- **What to produce**
Copy the part of the material below that opens with the line containing "Click the necklace equipment slot" and closes with the line containing "pos(765,783)" into a numbered list, leaving out blank lines.
====== Available records ======
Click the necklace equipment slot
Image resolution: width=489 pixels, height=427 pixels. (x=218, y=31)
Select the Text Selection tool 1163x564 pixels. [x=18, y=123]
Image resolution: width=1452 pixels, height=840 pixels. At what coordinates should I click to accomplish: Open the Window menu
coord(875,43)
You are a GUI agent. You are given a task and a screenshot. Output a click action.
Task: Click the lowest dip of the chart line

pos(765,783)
======
====== Available records ======
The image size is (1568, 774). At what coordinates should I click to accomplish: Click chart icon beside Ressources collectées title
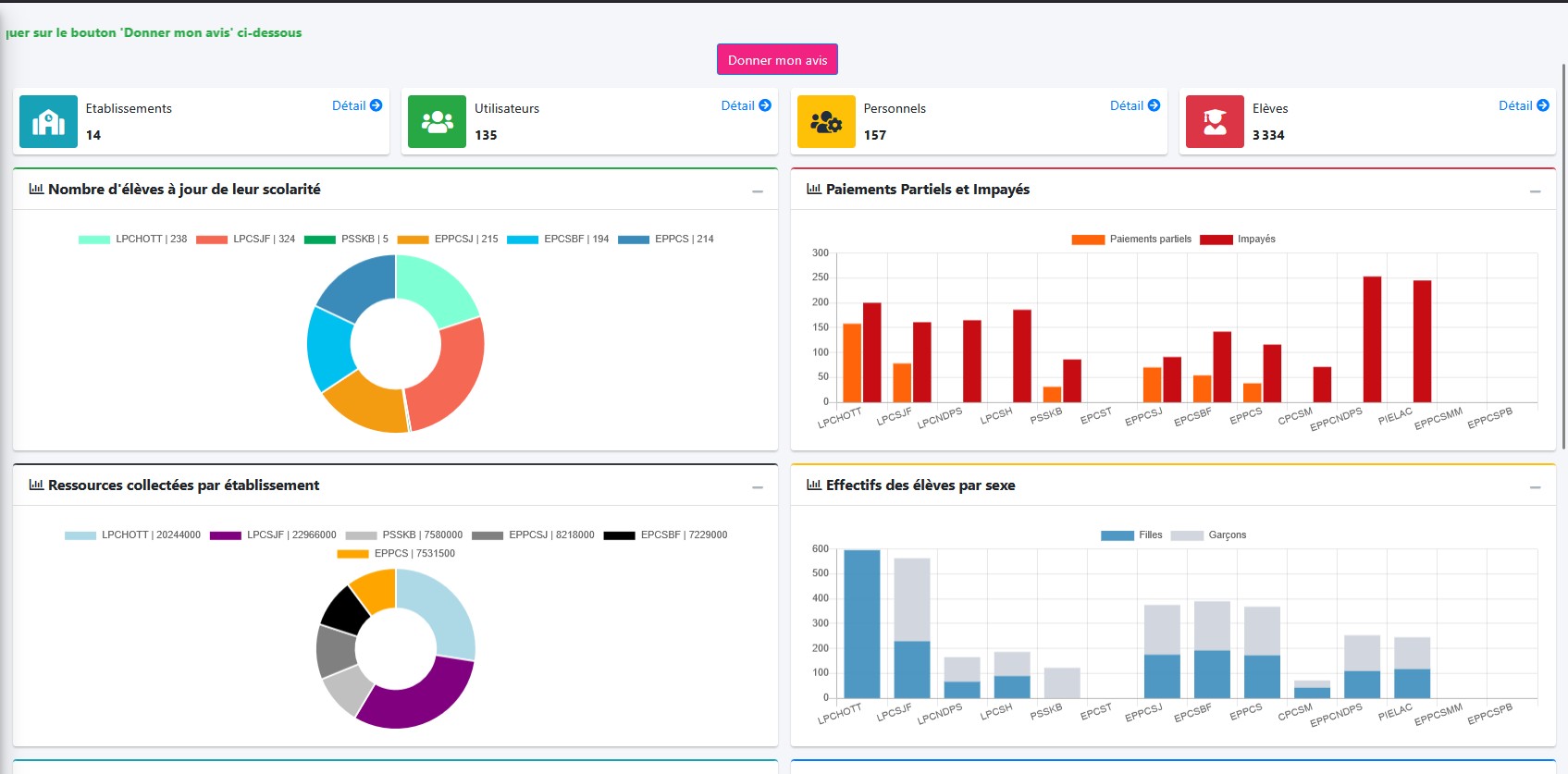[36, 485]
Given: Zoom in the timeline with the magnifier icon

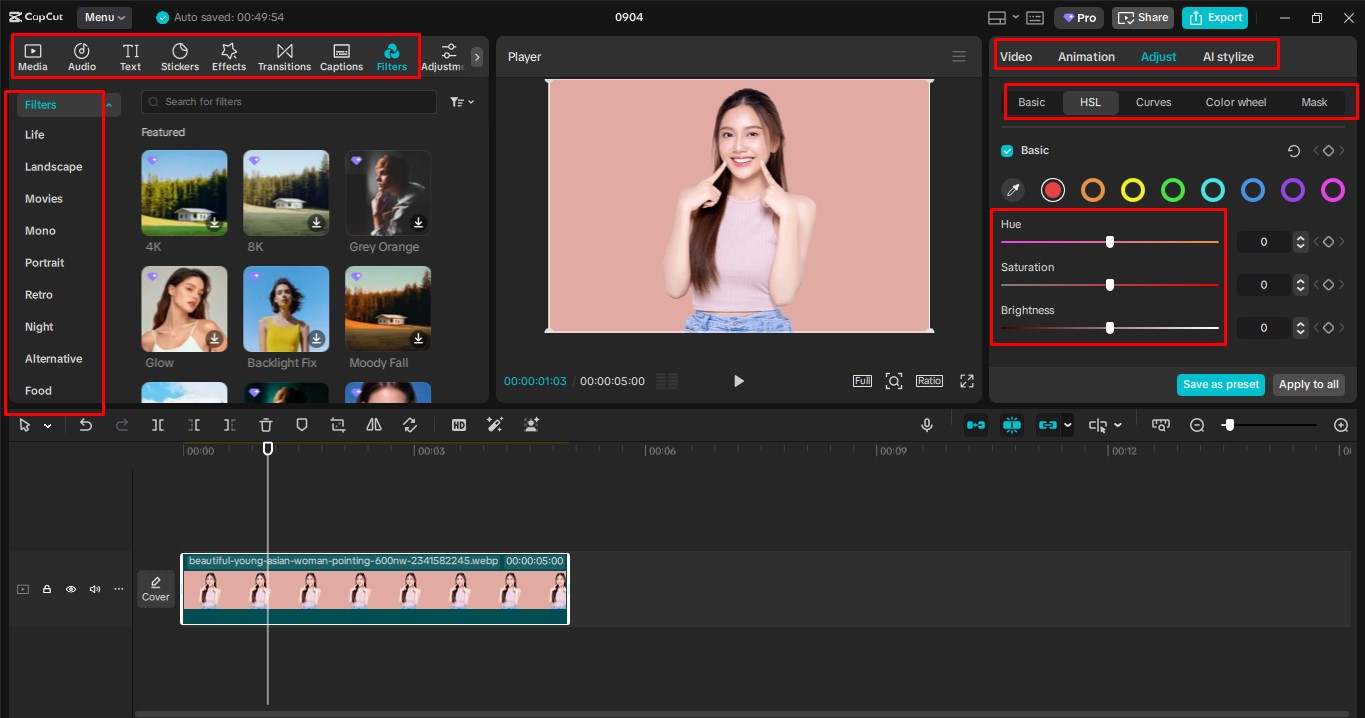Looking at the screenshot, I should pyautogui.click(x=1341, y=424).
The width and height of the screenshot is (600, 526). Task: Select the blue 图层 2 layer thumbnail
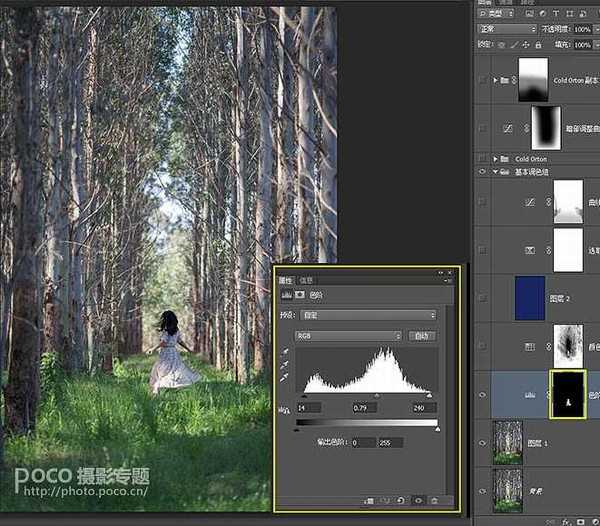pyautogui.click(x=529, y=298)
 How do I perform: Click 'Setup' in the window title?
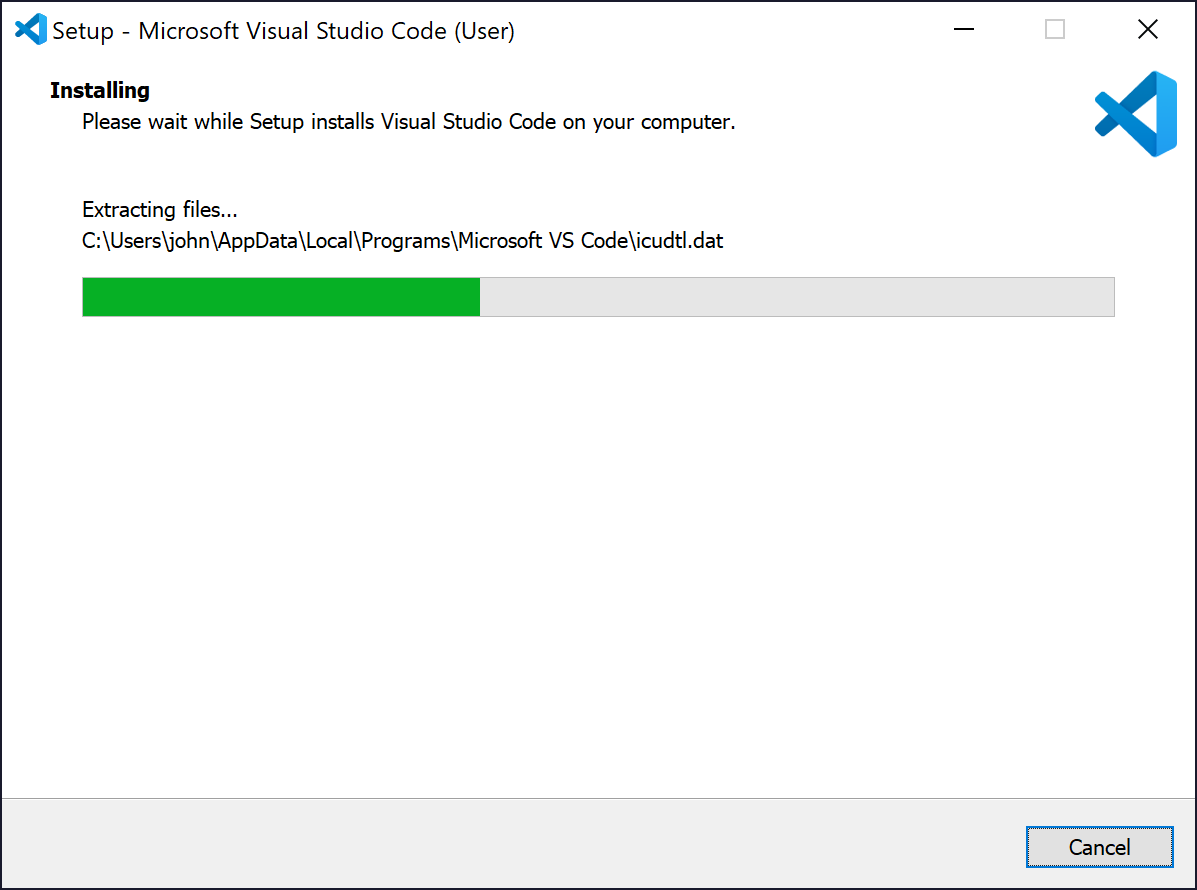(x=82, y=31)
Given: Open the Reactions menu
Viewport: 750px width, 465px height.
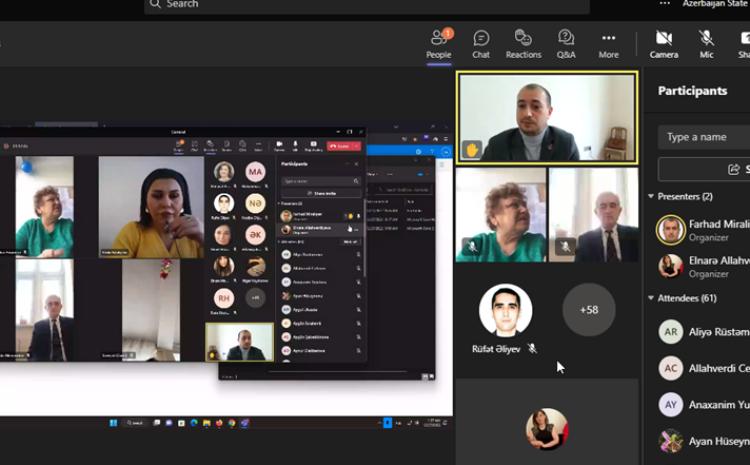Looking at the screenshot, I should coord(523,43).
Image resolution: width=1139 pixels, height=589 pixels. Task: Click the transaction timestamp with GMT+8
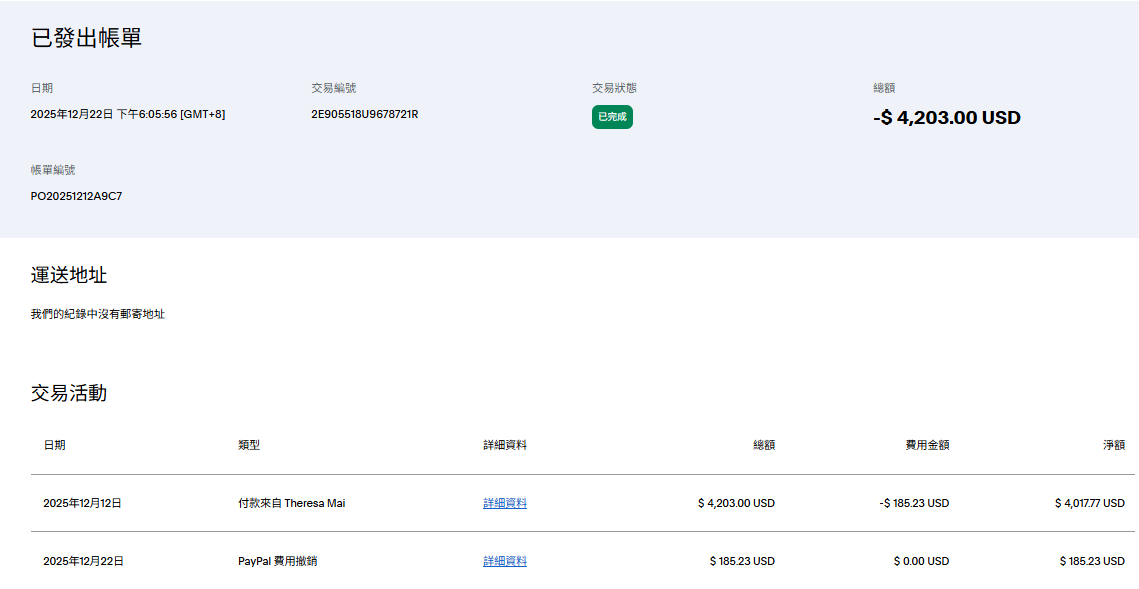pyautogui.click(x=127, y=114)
======
- **Task response**
1. Click the necklace equipment slot
2. Image resolution: width=489 pixels, height=427 pixels. (x=218, y=31)
3. Select the Text Selection tool 1163x564 pixels. [x=18, y=123]
4. Image resolution: width=1452 pixels, height=840 pixels. At what coordinates should I click to accomplish: Open the Window menu
5. coord(875,43)
6. You are a GUI agent. You are given a task and a screenshot. Output a click action.
7. Task: Click the lowest dip of the chart line
8. pos(765,783)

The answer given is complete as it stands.